Source information —

━━━━━━━━━━

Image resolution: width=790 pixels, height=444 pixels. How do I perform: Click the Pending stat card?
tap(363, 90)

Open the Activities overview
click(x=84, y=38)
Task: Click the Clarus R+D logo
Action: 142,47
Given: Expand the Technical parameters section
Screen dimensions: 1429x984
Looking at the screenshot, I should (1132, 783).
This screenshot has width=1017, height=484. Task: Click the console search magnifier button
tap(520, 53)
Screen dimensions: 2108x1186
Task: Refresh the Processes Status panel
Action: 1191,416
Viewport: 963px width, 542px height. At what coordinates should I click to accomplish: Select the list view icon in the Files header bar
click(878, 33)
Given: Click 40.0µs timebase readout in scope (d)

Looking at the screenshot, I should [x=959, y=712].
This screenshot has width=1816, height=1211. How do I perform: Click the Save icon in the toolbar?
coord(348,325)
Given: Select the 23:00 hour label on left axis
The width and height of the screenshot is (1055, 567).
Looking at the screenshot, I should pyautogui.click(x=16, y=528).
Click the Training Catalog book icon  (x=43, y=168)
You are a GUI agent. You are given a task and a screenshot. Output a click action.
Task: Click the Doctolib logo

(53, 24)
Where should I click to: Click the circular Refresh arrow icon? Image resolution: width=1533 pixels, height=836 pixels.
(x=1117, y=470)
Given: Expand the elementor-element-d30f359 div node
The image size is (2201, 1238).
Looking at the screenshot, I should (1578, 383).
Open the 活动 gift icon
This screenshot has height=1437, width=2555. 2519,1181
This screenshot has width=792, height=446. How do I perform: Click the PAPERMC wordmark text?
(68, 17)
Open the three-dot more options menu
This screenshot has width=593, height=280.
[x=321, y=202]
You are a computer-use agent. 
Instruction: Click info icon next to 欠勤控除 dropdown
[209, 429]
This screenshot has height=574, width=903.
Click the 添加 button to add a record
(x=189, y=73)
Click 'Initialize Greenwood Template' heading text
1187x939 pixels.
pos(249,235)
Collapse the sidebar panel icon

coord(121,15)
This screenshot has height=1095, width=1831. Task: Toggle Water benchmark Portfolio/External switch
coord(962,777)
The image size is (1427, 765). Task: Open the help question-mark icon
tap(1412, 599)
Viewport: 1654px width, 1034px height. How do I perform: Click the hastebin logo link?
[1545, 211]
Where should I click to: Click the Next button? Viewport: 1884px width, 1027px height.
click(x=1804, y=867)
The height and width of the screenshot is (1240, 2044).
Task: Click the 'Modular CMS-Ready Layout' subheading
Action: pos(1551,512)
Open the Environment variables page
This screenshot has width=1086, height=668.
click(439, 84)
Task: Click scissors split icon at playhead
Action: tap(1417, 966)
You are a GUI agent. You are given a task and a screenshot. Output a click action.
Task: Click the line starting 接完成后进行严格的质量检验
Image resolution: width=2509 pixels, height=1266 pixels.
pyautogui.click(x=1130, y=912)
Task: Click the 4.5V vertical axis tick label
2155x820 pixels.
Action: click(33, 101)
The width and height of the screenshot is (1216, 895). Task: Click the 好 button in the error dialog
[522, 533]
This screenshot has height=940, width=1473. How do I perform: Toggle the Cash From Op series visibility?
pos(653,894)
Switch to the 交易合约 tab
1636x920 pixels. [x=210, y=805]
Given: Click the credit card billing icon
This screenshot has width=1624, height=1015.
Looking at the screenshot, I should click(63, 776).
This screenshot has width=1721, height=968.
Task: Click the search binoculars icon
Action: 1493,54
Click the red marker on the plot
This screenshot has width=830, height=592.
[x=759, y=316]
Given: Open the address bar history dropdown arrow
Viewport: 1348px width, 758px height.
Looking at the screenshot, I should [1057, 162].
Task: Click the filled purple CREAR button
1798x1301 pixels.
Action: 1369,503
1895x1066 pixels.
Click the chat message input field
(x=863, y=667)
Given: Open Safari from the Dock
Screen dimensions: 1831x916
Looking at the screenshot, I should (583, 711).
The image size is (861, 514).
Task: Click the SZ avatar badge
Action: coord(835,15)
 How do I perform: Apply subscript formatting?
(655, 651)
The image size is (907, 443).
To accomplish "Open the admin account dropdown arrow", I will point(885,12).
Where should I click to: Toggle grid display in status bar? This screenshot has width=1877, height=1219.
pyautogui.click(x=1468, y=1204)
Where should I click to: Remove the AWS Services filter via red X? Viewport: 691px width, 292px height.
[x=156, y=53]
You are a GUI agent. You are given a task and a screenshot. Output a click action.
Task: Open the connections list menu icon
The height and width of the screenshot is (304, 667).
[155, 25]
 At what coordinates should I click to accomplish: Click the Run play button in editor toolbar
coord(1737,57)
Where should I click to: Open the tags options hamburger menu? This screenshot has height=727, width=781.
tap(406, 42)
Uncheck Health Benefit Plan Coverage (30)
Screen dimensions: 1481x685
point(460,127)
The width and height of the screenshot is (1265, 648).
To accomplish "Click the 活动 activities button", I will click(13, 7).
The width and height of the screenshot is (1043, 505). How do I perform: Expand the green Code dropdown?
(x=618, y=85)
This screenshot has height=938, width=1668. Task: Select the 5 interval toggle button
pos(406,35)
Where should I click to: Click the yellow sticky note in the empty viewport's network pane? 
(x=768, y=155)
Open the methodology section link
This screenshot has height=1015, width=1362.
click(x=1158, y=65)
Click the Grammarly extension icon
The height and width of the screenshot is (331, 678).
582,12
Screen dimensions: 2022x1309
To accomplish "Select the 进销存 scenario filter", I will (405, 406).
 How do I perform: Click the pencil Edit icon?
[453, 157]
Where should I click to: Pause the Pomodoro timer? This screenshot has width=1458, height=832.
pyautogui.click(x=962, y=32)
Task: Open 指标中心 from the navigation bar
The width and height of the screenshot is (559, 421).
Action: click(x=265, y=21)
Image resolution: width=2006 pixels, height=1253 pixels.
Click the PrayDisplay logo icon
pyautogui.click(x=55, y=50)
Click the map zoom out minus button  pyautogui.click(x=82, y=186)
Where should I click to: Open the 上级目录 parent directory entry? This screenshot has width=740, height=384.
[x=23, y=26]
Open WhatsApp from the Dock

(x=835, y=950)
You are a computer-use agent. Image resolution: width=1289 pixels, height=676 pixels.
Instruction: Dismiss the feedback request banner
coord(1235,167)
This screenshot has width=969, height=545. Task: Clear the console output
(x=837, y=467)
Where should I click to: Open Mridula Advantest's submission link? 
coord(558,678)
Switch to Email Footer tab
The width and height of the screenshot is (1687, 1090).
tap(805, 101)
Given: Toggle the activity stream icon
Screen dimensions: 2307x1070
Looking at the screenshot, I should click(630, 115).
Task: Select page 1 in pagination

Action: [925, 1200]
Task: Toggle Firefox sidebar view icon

━━━━━━━━━━

Your instructions — Transcribe the whole listing with nothing added or left out.

Exercise solution —
Image resolution: width=790 pixels, height=444 pixels. How do I perform: Click the Pending stat card?
tap(363, 90)

Open the Activities overview
click(x=84, y=38)
Task: Click the Clarus R+D logo
Action: 142,47
Given: Expand the Technical parameters section
Screen dimensions: 1429x984
Looking at the screenshot, I should (1132, 783).
This screenshot has width=1017, height=484. Task: Click the console search magnifier button
tap(520, 53)
Screen dimensions: 2108x1186
Task: Refresh the Processes Status panel
Action: 1191,416
Viewport: 963px width, 542px height. At what coordinates should I click to accomplish: Select the list view icon in the Files header bar
click(878, 33)
Given: Click 40.0µs timebase readout in scope (d)

Looking at the screenshot, I should [x=959, y=712].
This screenshot has width=1816, height=1211. How do I perform: Click the Save icon in the toolbar?
coord(348,325)
Given: Select the 23:00 hour label on left axis
The width and height of the screenshot is (1055, 567).
Looking at the screenshot, I should pyautogui.click(x=16, y=528).
Click the Training Catalog book icon  (x=43, y=168)
You are a GUI agent. You are given a task and a screenshot. Output a click action.
Task: Click the Doctolib logo

(53, 24)
Where should I click to: Click the circular Refresh arrow icon? Image resolution: width=1533 pixels, height=836 pixels.
(x=1117, y=470)
Given: Expand the elementor-element-d30f359 div node
The image size is (2201, 1238).
Looking at the screenshot, I should (1578, 383).
Open the 活动 gift icon
This screenshot has height=1437, width=2555. 2519,1181
This screenshot has width=792, height=446. How do I perform: Click the PAPERMC wordmark text?
(68, 17)
Open the three-dot more options menu
This screenshot has width=593, height=280.
[x=321, y=202]
You are a computer-use agent. 
Instruction: Click info icon next to 欠勤控除 dropdown
[209, 429]
This screenshot has height=574, width=903.
Click the 添加 button to add a record
(x=189, y=73)
Click 'Initialize Greenwood Template' heading text
1187x939 pixels.
pos(249,235)
Collapse the sidebar panel icon

coord(121,15)
This screenshot has height=1095, width=1831. Task: Toggle Water benchmark Portfolio/External switch
coord(962,777)
The image size is (1427, 765). Task: Open the help question-mark icon
tap(1412, 599)
Viewport: 1654px width, 1034px height. How do I perform: Click the hastebin logo link?
[1545, 211]
Where should I click to: Click the Next button? Viewport: 1884px width, 1027px height.
click(x=1804, y=867)
The height and width of the screenshot is (1240, 2044).
Task: Click the 'Modular CMS-Ready Layout' subheading
Action: pos(1551,512)
Open the Environment variables page
This screenshot has width=1086, height=668.
click(439, 84)
Task: Click scissors split icon at playhead
Action: tap(1417, 966)
You are a GUI agent. You are given a task and a screenshot. Output a click action.
Task: Click the line starting 接完成后进行严格的质量检验
Image resolution: width=2509 pixels, height=1266 pixels.
pyautogui.click(x=1130, y=912)
Task: Click the 4.5V vertical axis tick label
2155x820 pixels.
Action: click(33, 101)
The width and height of the screenshot is (1216, 895). Task: Click the 好 button in the error dialog
[522, 533]
This screenshot has height=940, width=1473. How do I perform: Toggle the Cash From Op series visibility?
pos(653,894)
Switch to the 交易合约 tab
1636x920 pixels. [x=210, y=805]
Given: Click the credit card billing icon
This screenshot has width=1624, height=1015.
Looking at the screenshot, I should click(63, 776).
This screenshot has width=1721, height=968.
Task: Click the search binoculars icon
Action: 1493,54
Click the red marker on the plot
This screenshot has width=830, height=592.
[x=759, y=316]
Given: Open the address bar history dropdown arrow
Viewport: 1348px width, 758px height.
Looking at the screenshot, I should [1057, 162].
Task: Click the filled purple CREAR button
1798x1301 pixels.
Action: 1369,503
1895x1066 pixels.
Click the chat message input field
(x=863, y=667)
Given: Open Safari from the Dock
Screen dimensions: 1831x916
Looking at the screenshot, I should (583, 711).
The image size is (861, 514).
Task: Click the SZ avatar badge
Action: coord(835,15)
 How do I perform: Apply subscript formatting?
(655, 651)
The image size is (907, 443).
To accomplish "Open the admin account dropdown arrow", I will point(885,12).
Where should I click to: Toggle grid display in status bar? This screenshot has width=1877, height=1219.
pyautogui.click(x=1468, y=1204)
Where should I click to: Remove the AWS Services filter via red X? Viewport: 691px width, 292px height.
[x=156, y=53]
You are a GUI agent. You are given a task and a screenshot. Output a click action.
Task: Open the connections list menu icon
The height and width of the screenshot is (304, 667).
[155, 25]
 At what coordinates should I click to accomplish: Click the Run play button in editor toolbar
coord(1737,57)
Where should I click to: Open the tags options hamburger menu? This screenshot has height=727, width=781.
tap(406, 42)
Uncheck Health Benefit Plan Coverage (30)
Screen dimensions: 1481x685
point(460,127)
The width and height of the screenshot is (1265, 648).
To accomplish "Click the 活动 activities button", I will click(13, 7).
The width and height of the screenshot is (1043, 505). How do I perform: Expand the green Code dropdown?
(x=618, y=85)
This screenshot has height=938, width=1668. Task: Select the 5 interval toggle button
pos(406,35)
Where should I click to: Click the yellow sticky note in the empty viewport's network pane? 
(x=768, y=155)
Open the methodology section link
This screenshot has height=1015, width=1362.
click(x=1158, y=65)
Click the Grammarly extension icon
The height and width of the screenshot is (331, 678).
582,12
Screen dimensions: 2022x1309
To accomplish "Select the 进销存 scenario filter", I will (405, 406).
 How do I perform: Click the pencil Edit icon?
[453, 157]
Where should I click to: Pause the Pomodoro timer? This screenshot has width=1458, height=832.
pyautogui.click(x=962, y=32)
Task: Open 指标中心 from the navigation bar
The width and height of the screenshot is (559, 421).
Action: click(x=265, y=21)
Image resolution: width=2006 pixels, height=1253 pixels.
Click the PrayDisplay logo icon
pyautogui.click(x=55, y=50)
Click the map zoom out minus button  pyautogui.click(x=82, y=186)
Where should I click to: Open the 上级目录 parent directory entry? This screenshot has width=740, height=384.
[x=23, y=26]
Open WhatsApp from the Dock

(x=835, y=950)
You are a computer-use agent. Image resolution: width=1289 pixels, height=676 pixels.
Instruction: Dismiss the feedback request banner
coord(1235,167)
This screenshot has width=969, height=545. Task: Clear the console output
(x=837, y=467)
Where should I click to: Open Mridula Advantest's submission link? 
coord(558,678)
Switch to Email Footer tab
The width and height of the screenshot is (1687, 1090).
tap(805, 101)
Given: Toggle the activity stream icon
Screen dimensions: 2307x1070
Looking at the screenshot, I should click(630, 115).
Task: Select page 1 in pagination

Action: [925, 1200]
Task: Toggle Firefox sidebar view icon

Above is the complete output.